Harvard Law School on Monday announced that Judge Brett Kavanaugh will not be teaching come January, the Boston Herald reported. He was slated to teach a three week course entitled "The Supreme Court Since 2005.”
“Today, Judge Kavanaugh indicated that he can no longer commit to teaching his course in January Term 2019, so the course will not be offered,” Catherine Claypoole, the law school’s associate dean and dean for academic and faculty affairs, told students via email.
For days, students have protested, demanding Harvard officials to launch an investigation into Kavanaugh before he was allowed to return to teach. The Undergraduate Council was one of the primary forces behind the call for an investigation.
“The Undergraduate Council stands in solidarity with Dr. Christine Blasey Ford, Deborah Ramirez, Julie Swetnick, and all survivors of sexual violence,” the council wrote in a letter requesting the investigation, the Harvard Crimson reported. “We also stand with members of Harvard Law School who request a full and fair investigation into allegations against Judge Kavanaugh before he is allowed back on campus to teach.”
Harvard Law dean John Manning sent an email to student about the allegations.
“The Supreme Court confirmation fight has brought into sharp focus questions about sexual assault, fair process, fitness and character for high office, the integrity of the political process, and more,” Manning wrote. “I appreciate the many students who have spoken out and expressed views on these critical issues.”
At the same time, Manning refused to comment on Kavanaugh’s status at Harvard.
“I know that many of you are unsatisfied with the answer that we cannot comment on personnel matters in particular cases,” Manning wrote. “Still, I can provide you this assurance: When concerns and allegations arise about individuals in our teaching program, we take those concerns and allegations seriously, conduct necessary inquiries, complete our process, and then act.”
A number of Harvard Alumni were not happy with Manning's response. A SurveyMonkey letter has been spread among alumni. Over 700 people have signed the letter, asking that Kavanaugh be kept from teaching:
September 28, 2018
Dear Dean Manning,
We are alumni of Harvard Law School. We write to ask that the Law School rescind Judge Brett M. Kavanaugh's appointment as the Samuel Williston Lecturer on Law, and that he not be allowed to teach on the January 2019 Winter Term.
Now more than ever, HLS must send a clear message that it takes sexual violence seriously. Too often throughout history, sexual assault and violence against women and girls have been dismissed. Victims have been ignored, personally attacked, and revictimized when they come forward. Perpetrators -- often privileged men in positions of power -- have been protected. This has been true in every corner of both the legal profession and academia.
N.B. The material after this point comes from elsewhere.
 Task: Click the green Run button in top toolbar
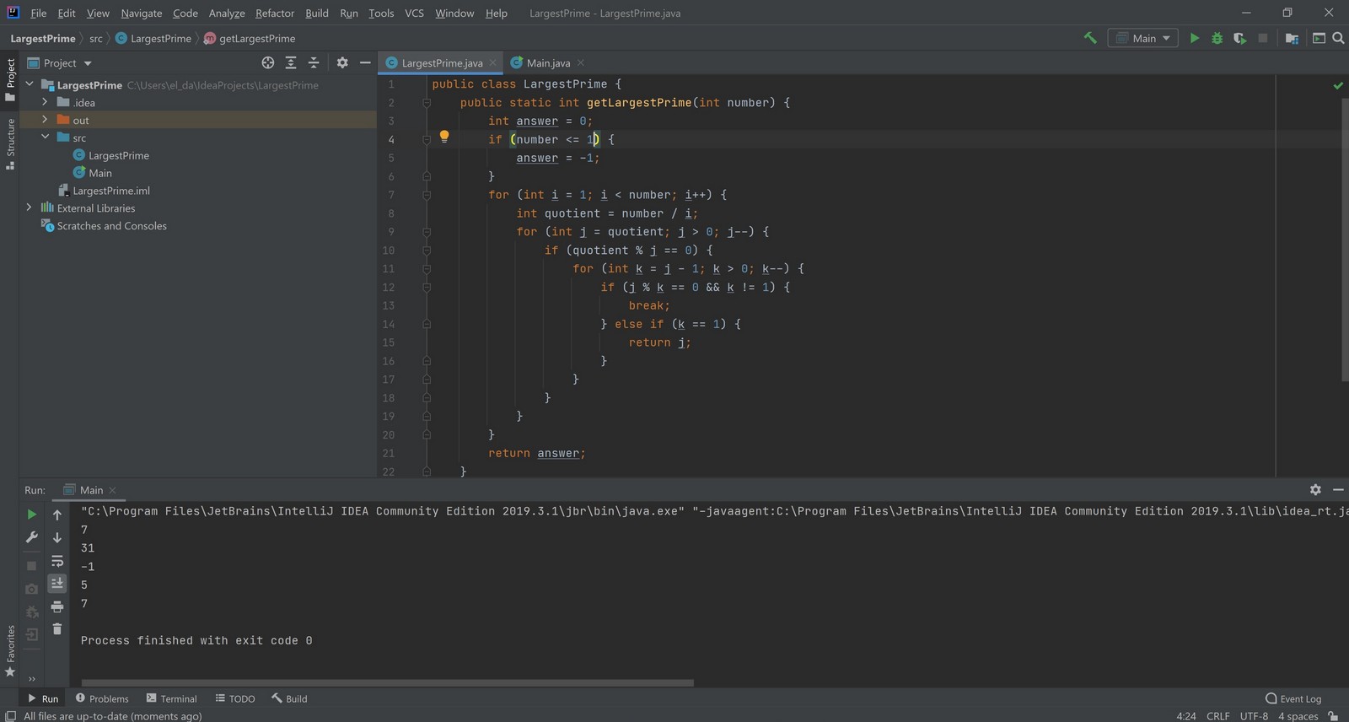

The accusations against Judge Kavanaugh, including those by Dr. Christine Blasey Ford, are credible and grave. They seriously call into question his character and morality, and should disqualify him from a lifetime appointment as a Supreme Court Justice. They likewise should disqualify him from any position of esteem, including lectureships at HLS.
In addition to the substance of these allegations, Judge Kavanaugh’s comportment and testimony during the appointment process have cast further doubt on his fitness to serve on the Supreme Court. The American Bar Association has called for a delay in the appointment process until an FBI investigation can be conducted, and has emphasized the rule of law imperatives underscoring the need for such an investigation. The Dean of Yale Law School likewise has asked for further investigation. As of the writing of this letter, it appears that some further investigation now will take place. Yet Judge Kavanaugh -- a longtime D.C. Circuit judge who no doubt has frequently recognized the fact-finding utility of investigations in the numerous criminal appeals over which he has presided -- has not supported or called for an FBI investigation. He has not supported or called for key witnesses to be subpoenaed. Perhaps more troublingly, he has demonstrated partisanship unprecedented by a Supreme Court nominee, an explosive temperament, and a worrisome lack of respect for female Senators on the Senate Judiciary Committee. His characterization of Democratic members of the Committee as “an embarrassment,” his claim that the allegations were “a calculated and orchestrated political hit” by the left, and his belligerent responses to Senators’ respectful questions at Thursday’s hearing demonstrate a disregard for the rule of law, separation of powers, and other key Constitutional principles that HLS has appointed him to teach.
HLS no doubt has numerous other candidates for these prestigious lectureships. We believe that Judge Kavanaugh’s appointment as an HLS lecturer sends a message to law students, and in particular female students, that powerful men are above the law, and that obstructive, inappropriate behavior will be rewarded. Judge Kavanaugh is not leadership material, and he is not lectureship material. HLS would be tarnished to have him on campus in any position of authority. We ask that you rescind his lectureship.
Thank you for your time and consideration.
According to the Crimson, alumni aren't the only ones writing letters to Manning.
"Current Law School students have also put pen to paper to voice their displeasure over Kavanaugh’s teaching role. Enrollees in at least six of seven first-year Law student “sections” — class sub-groups comprising roughly 80 students each — organized and sent separate letters to Manning over the weekend," the Crimson reported.